## Page text
......

P.S. On a happier note, self-publication has again proved the best way to go for most of us. Steve Robinson has accepted an offer from Amazon for a four book deal with an option on book five following the huge popularity of his genealogical crime series, now on special offer. Go Steve!


  1. I glanced at an article in the newspaper today written by a well-known journalist. She told of how she had applied for a job with the Radio Times (BBC). She was convinced that the well-paid job had already been taken by an insider.

    There is, of course, more to this tale but it was the recognition of something I'd seen in other tax-payer funded occupations that led me to read her story. The institutions are obliged to offer vacancies to the general public when an internal candidate has already been promised the job.

    The cost of advertising the positions that I saw was considerable. The cost to those who tried for the already filled positions was spelled out in the newspaper article, but it goes something like this: research, presentation of a C.V., new outfit, and much more.

    We probably all know what a writer goes through. Research, years of writing, synopsis and trips to the Post Office. And for what? For our work to be turned down without even being read. I used to put a hair between pages early in chapter one. It mostly came back to me.

    Agents/publishers no longer waste my time and I am much happier writing to my own timetable.

    And that is why I can say to Steve I am delighted for the success he has achieved - that is what he worked for and what he wanted and is undoubtedly what he deserves. Amazon have given us all a chance, one way or another.

  2. I think it was in Posy Simmonds' Literary Life that the agent shook submissions over the bin before posting them back in order to dislodge hairs planted by the sender...

    Looking for that, I found this: Oh yes, here it is:

  3. So they hadn't even read Posy Simmonds!

  4. I have to admit to having an 'in' with a well known agent. He was very nice about the book, and had put it out to readers. They all found it confusing and one accused it of going on about goblins and gremlins and things without explanation. At the time I mentioned gremlins once and goblins not at all. It's the other way round now. However what I'm saying is that it's fairly clear the person who made that comment had, at best, skimmed it.

    The fact is I didn't expect much. Publishing is very hard to get into. You need an excellent degree and I can't really see an Oxbridge English graduate enjoying my book.

    That said, I still agree with you.



  5. Though publishing has always been difficult (think of Jane Austen never making much money) I am a little nostalgic for the days when, if a publisher saw promise in a writer, he would publish her books until she hit her stride and became popular. Longmans did this with Mary Renault, for instance. That never happens now publishing is a slave to the bottom line.

    Just wait till gremlins become the Next Big Thing. Has to happen eventually...


  6. * Anyone famous for something other than writing
    * Anyone related to someone famous

    It maybe a case of success breeding success.

......

## Items
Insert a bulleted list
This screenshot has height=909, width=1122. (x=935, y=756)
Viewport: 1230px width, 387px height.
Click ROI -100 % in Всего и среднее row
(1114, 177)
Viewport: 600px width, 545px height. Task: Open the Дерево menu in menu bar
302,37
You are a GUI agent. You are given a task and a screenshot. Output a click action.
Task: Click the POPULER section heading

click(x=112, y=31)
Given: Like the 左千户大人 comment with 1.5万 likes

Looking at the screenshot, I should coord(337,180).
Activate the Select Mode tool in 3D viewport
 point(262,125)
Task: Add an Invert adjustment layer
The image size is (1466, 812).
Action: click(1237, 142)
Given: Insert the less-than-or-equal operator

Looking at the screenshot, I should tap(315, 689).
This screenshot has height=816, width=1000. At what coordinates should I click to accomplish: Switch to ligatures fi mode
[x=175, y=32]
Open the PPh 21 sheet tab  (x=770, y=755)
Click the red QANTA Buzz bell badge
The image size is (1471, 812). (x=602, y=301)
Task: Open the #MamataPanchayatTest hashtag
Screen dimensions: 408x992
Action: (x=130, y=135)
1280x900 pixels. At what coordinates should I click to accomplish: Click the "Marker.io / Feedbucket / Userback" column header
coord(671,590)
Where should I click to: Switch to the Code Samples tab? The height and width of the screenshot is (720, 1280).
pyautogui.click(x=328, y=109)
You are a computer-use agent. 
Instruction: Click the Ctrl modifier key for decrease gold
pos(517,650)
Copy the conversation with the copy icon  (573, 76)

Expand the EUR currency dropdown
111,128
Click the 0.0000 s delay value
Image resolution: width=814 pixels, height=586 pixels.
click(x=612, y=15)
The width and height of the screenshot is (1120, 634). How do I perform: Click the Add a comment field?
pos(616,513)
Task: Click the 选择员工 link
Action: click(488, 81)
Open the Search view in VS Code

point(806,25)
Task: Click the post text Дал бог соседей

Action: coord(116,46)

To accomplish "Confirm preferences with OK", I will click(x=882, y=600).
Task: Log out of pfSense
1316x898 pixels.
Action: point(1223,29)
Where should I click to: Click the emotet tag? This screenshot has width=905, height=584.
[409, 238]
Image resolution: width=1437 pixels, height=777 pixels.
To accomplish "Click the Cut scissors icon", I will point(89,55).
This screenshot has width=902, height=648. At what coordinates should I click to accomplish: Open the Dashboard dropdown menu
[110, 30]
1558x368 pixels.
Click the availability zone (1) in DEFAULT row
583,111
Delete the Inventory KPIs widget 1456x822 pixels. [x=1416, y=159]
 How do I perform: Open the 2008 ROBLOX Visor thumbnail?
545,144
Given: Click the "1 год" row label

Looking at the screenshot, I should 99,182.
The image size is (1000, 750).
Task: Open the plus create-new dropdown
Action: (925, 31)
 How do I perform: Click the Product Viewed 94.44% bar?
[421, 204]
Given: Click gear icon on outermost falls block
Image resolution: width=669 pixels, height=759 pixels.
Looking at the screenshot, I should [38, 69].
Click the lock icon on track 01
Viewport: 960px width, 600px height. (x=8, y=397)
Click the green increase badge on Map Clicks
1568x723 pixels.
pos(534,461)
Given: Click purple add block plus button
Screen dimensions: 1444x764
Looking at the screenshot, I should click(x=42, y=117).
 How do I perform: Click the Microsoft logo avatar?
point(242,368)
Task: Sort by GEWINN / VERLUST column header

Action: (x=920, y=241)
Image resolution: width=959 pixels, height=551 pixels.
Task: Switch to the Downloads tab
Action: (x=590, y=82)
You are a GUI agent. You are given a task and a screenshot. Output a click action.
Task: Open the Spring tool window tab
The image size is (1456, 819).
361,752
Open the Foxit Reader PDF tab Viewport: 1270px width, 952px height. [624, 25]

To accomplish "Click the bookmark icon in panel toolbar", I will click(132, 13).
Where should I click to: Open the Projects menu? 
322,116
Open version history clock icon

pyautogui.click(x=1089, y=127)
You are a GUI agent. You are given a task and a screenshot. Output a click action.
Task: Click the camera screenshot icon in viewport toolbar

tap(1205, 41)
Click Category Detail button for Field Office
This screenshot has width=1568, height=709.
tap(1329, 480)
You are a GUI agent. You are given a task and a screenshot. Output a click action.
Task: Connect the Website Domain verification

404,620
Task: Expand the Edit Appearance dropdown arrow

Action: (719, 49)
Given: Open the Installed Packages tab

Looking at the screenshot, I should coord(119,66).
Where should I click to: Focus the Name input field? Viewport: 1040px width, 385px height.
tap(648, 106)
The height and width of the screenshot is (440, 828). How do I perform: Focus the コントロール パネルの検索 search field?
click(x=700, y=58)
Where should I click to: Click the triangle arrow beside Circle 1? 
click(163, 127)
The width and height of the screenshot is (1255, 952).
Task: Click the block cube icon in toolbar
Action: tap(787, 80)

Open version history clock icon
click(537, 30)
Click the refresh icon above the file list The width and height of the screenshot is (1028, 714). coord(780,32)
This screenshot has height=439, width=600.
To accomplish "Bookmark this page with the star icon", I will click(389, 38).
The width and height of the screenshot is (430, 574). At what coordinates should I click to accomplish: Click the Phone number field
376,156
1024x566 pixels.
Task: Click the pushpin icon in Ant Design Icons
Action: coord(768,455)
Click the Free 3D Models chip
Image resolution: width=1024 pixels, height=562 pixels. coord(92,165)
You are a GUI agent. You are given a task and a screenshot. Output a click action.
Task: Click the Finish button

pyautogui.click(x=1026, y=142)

......

## Your tasks
- a) In the publishing discussion, how many books does Steve Robinson's deal with Amazon cover?
- b) Reproduce the stretch of the publishing discussion from "1. I glanced" through "and much more.".

## Solutions in order
- a) Four books, with an option on a fifth.

- b)
1. I glanced at an article in the newspaper today written by a well-known journalist. She told of how she had applied for a job with the Radio Times (BBC). She was convinced that the well-paid job had already been taken by an insider.

    There is, of course, more to this tale but it was the recognition of something I'd seen in other tax-payer funded occupations that led me to read her story. The institutions are obliged to offer vacancies to the general public when an internal candidate has already been promised the job.

    The cost of advertising the positions that I saw was considerable. The cost to those who tried for the already filled positions was spelled out in the newspaper article, but it goes something like this: research, presentation of a C.V., new outfit, and much more.